本文分別針對等向熱黏彈流體與剛體和等向熱黏彈流體與等向熱線彈固體兩種情形的共同邊界進行無滑移邊界條件之數學分析。透過本文的分析可以得出此兩種情況的無滑移邊界條件為數學推導的結果。藉由引入拉格朗日乘子，可以將守恆方程式作為限制條件與熵增不等式結合為一體，使分析可以同時滿足各項物理定律。並透過非平衡熱力學和連體力學的概念，可以得出等向熱黏彈流體與剛體和等向熱黏彈流體與等向熱線彈固體兩種情況的無滑移邊界條件在數學上為自然推導的結果。要言之，無滑移邊界條件是自然結論，而非人為假設。

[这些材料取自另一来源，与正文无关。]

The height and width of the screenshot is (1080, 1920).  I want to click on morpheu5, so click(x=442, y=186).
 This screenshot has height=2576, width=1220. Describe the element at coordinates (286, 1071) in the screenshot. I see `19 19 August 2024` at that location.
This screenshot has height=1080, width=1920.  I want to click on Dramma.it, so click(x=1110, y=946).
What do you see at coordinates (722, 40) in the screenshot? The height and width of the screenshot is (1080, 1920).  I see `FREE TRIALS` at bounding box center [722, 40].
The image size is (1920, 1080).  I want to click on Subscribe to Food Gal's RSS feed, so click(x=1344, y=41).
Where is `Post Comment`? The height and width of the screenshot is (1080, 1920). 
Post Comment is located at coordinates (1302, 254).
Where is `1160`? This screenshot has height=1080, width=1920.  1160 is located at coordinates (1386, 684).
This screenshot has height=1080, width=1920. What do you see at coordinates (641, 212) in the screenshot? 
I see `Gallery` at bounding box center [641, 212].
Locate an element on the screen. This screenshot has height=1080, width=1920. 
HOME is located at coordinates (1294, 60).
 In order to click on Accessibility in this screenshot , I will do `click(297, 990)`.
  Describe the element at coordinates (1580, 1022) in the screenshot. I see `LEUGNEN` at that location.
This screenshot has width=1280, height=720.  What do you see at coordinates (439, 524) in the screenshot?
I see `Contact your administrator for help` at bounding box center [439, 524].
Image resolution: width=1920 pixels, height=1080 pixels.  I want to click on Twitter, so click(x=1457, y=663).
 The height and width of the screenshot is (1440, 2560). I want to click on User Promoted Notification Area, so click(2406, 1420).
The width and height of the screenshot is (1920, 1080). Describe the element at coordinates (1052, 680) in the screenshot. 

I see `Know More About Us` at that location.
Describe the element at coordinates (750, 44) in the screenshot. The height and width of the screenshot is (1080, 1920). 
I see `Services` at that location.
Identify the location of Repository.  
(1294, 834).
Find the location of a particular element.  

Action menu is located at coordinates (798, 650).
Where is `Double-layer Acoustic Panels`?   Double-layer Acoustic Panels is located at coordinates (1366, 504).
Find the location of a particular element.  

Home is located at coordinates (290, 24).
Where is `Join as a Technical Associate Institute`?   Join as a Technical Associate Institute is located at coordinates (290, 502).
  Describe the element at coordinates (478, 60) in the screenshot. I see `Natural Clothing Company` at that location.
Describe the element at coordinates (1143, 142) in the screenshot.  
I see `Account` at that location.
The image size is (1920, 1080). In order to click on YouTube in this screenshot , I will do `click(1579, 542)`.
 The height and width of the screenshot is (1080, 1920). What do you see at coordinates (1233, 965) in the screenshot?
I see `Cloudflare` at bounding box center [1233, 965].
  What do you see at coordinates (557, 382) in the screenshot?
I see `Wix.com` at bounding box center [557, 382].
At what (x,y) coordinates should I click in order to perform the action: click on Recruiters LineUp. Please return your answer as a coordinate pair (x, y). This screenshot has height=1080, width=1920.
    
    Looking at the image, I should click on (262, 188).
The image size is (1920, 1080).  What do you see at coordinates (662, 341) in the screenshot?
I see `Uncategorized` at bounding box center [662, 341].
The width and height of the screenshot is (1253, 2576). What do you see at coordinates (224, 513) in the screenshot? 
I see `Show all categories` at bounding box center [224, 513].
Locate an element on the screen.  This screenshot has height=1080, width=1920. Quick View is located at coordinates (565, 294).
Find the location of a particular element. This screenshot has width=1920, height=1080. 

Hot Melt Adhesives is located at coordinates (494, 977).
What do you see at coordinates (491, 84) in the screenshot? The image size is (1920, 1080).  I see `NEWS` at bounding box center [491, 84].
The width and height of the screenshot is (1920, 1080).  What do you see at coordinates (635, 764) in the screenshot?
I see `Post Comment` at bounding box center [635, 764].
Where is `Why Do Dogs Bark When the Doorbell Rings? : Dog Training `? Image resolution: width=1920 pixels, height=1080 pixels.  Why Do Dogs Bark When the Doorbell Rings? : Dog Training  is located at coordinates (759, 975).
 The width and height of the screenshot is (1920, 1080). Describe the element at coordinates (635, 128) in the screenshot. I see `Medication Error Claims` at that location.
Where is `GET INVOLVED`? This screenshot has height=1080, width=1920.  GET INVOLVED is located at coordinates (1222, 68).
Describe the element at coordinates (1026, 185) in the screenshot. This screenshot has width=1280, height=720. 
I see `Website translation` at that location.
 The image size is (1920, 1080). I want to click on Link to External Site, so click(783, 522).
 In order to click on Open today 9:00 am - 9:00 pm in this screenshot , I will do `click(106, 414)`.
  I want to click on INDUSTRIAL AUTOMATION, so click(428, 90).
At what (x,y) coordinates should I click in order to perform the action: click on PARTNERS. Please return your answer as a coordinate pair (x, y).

In the thesis, the no-slip boundary conditions between isotropic viscous thermoelastic fluids and rigid bodies, and those between isotropic viscous thermoelastic fluids with isotropic linear thermoelastic solids, are demonstrated to be thermodynamically consistent as a natural mathematical derived result. By using the method of Lagrangian multipliers, the natural and revised balance equations of physical laws are combined with the entropy inequality. By following the concepts of rational thermodynamics and continuum mechanics, the no-slip boundary conditions on the interfaces between isotropic viscous thermoelastic fluids with rigid bodies and isotropic linear thermoelastic solids are derived as a natural mathematical consequence. The results show that the no-slip boundary conditions need not be assumed a pirori, instead, they are simply direct mathematical derived results.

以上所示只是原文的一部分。